*** Input Section Begins ***
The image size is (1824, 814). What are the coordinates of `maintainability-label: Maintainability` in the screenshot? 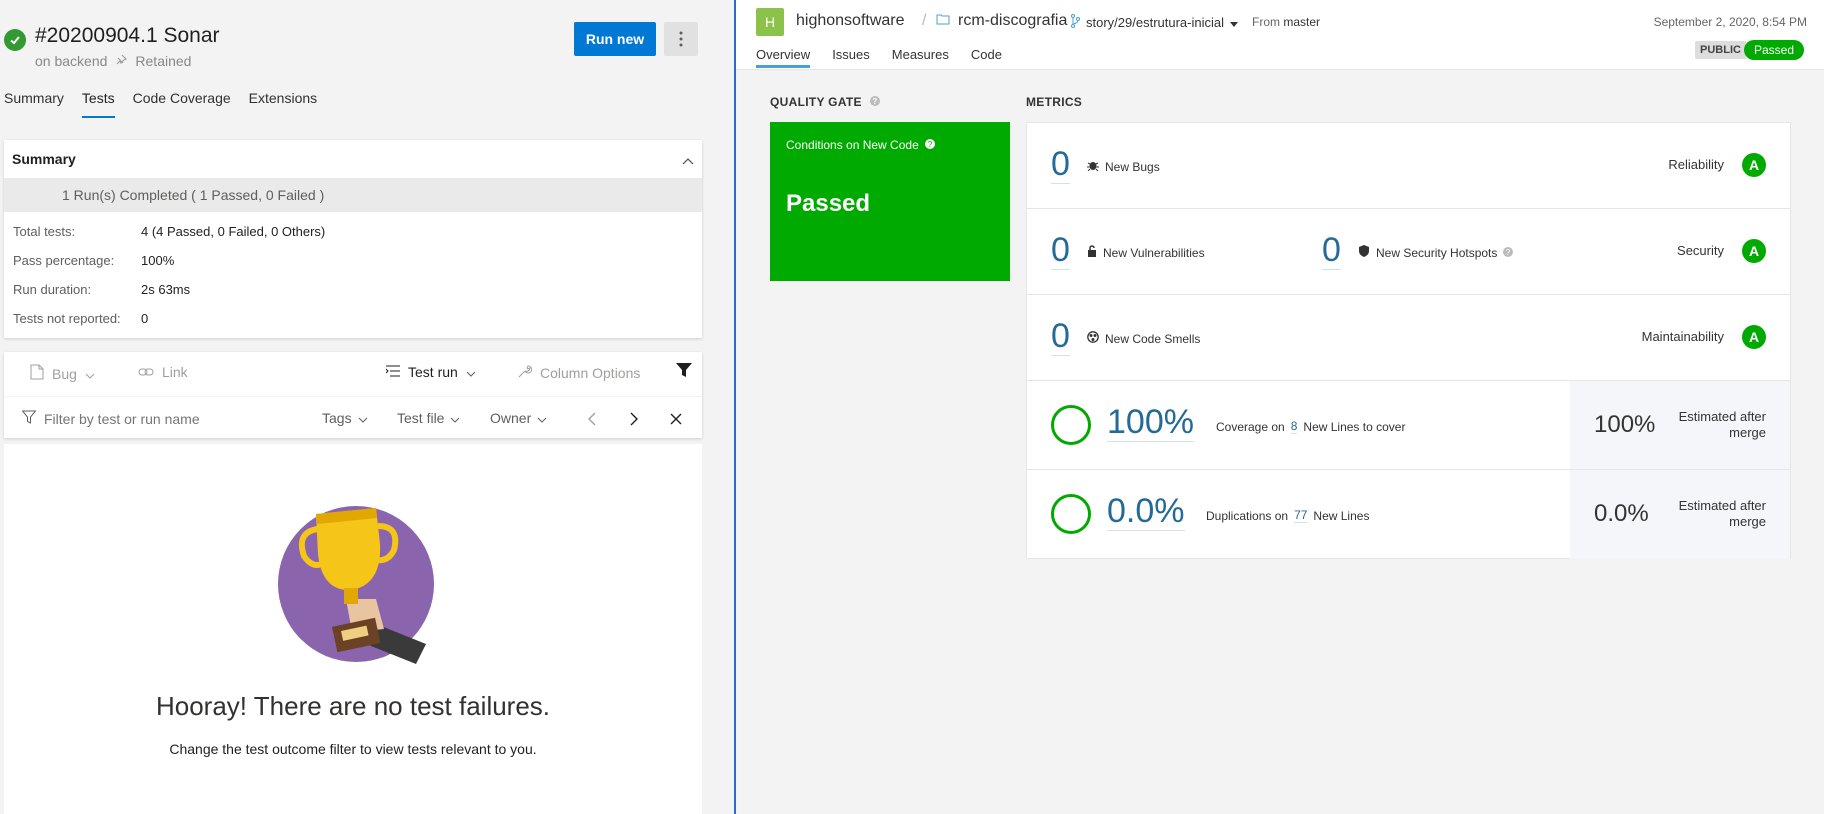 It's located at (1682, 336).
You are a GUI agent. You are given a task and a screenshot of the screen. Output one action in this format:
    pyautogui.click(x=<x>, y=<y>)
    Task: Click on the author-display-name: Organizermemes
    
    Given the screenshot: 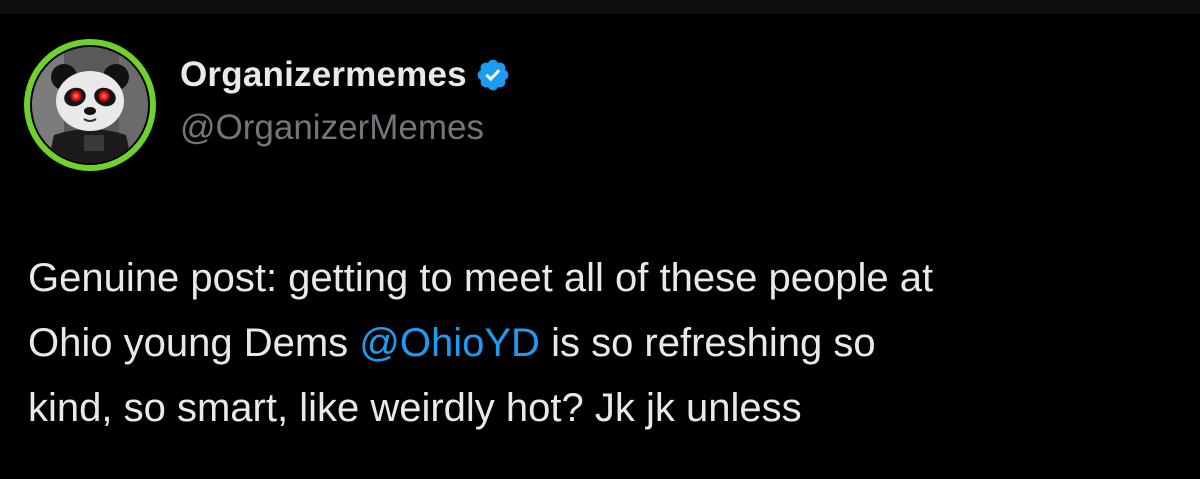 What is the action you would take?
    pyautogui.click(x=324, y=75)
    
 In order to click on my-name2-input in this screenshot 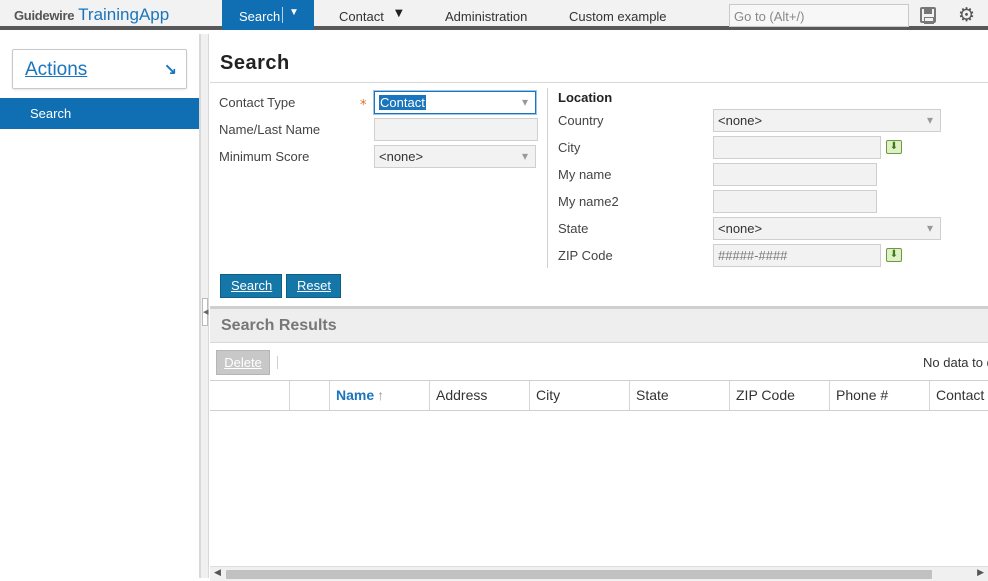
*** Input Section Ends ***
*** Input Section Begins ***
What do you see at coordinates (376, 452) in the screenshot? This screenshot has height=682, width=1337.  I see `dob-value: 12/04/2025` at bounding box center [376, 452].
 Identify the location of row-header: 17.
*** Input Section Ends ***
> _Directions_
Put the items from the line with "What do you" to the line with "Identify the location of row-header: 17." into a numbered list, leaving out any blank lines.

> _Problem solution_
1. What do you see at coordinates (376, 452) in the screenshot? This screenshot has height=682, width=1337.  I see `dob-value: 12/04/2025` at bounding box center [376, 452].
2.  Identify the location of row-header: 17.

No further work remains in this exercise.